Materials provided:
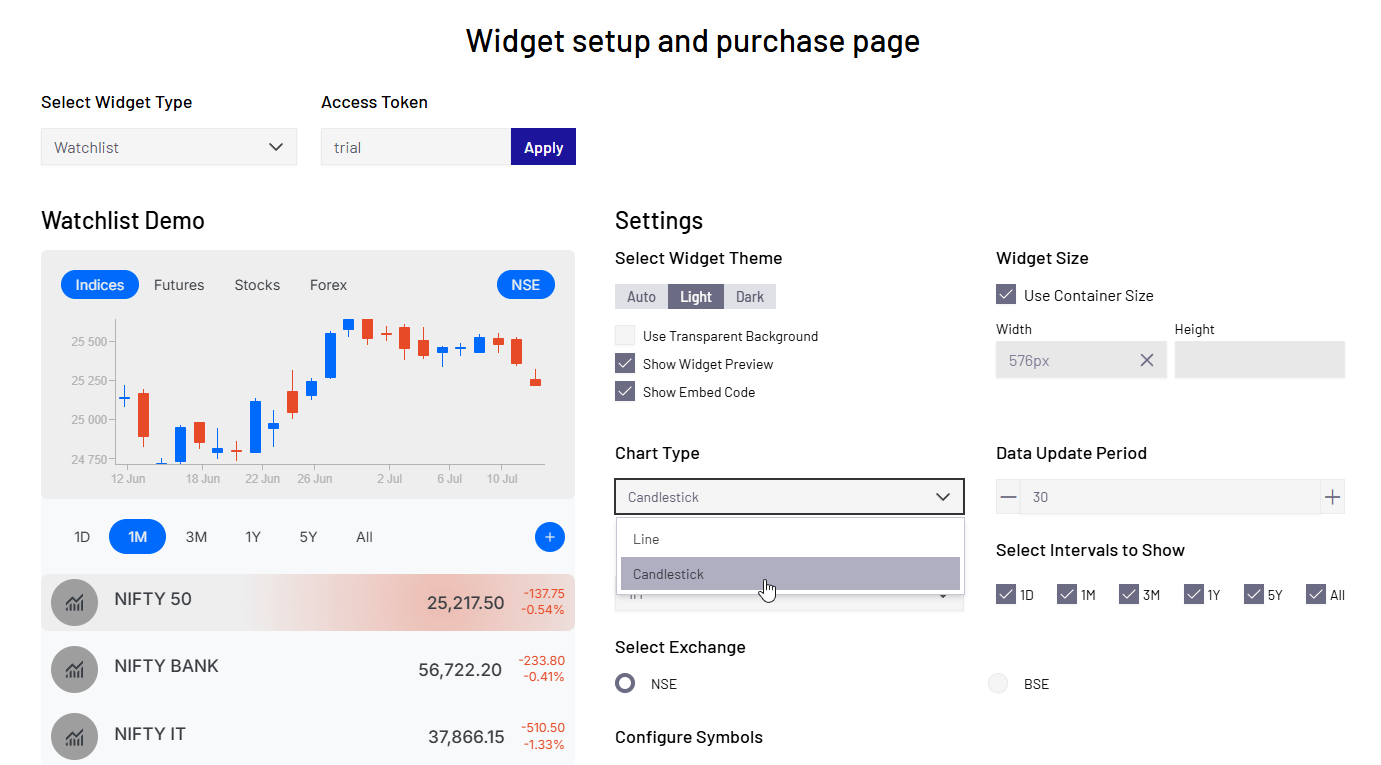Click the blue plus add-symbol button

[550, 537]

---

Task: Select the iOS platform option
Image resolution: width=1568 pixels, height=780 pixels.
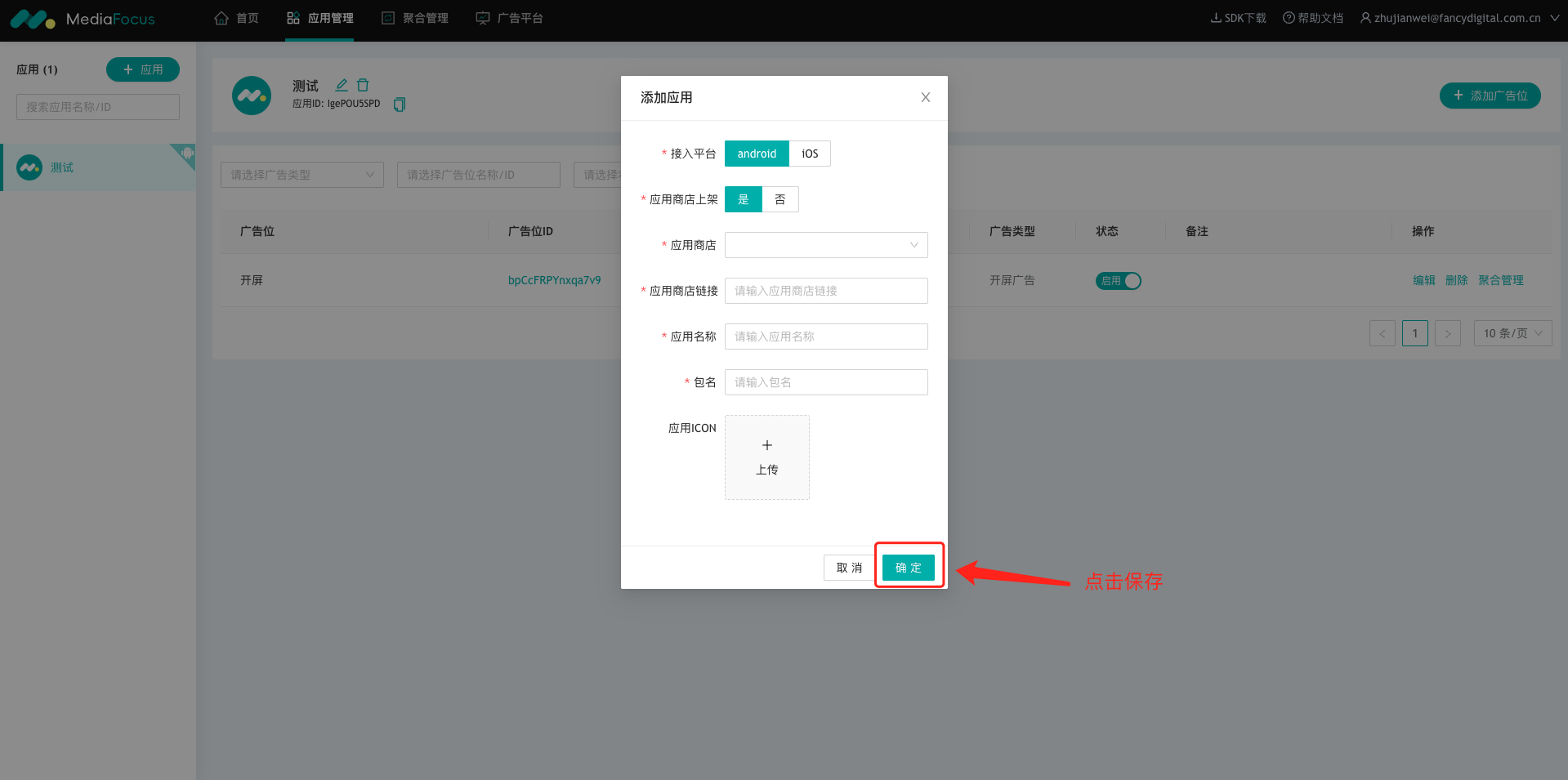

==

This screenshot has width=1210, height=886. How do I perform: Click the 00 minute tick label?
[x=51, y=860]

What you will do: Your answer should consist of the lines from the line with "Task: Select the iOS platform option" to the line with "Image resolution: width=1568" above, repeated exactly, both ends included.

Your response:
Task: Select the iOS platform option
Image resolution: width=1568 pixels, height=780 pixels.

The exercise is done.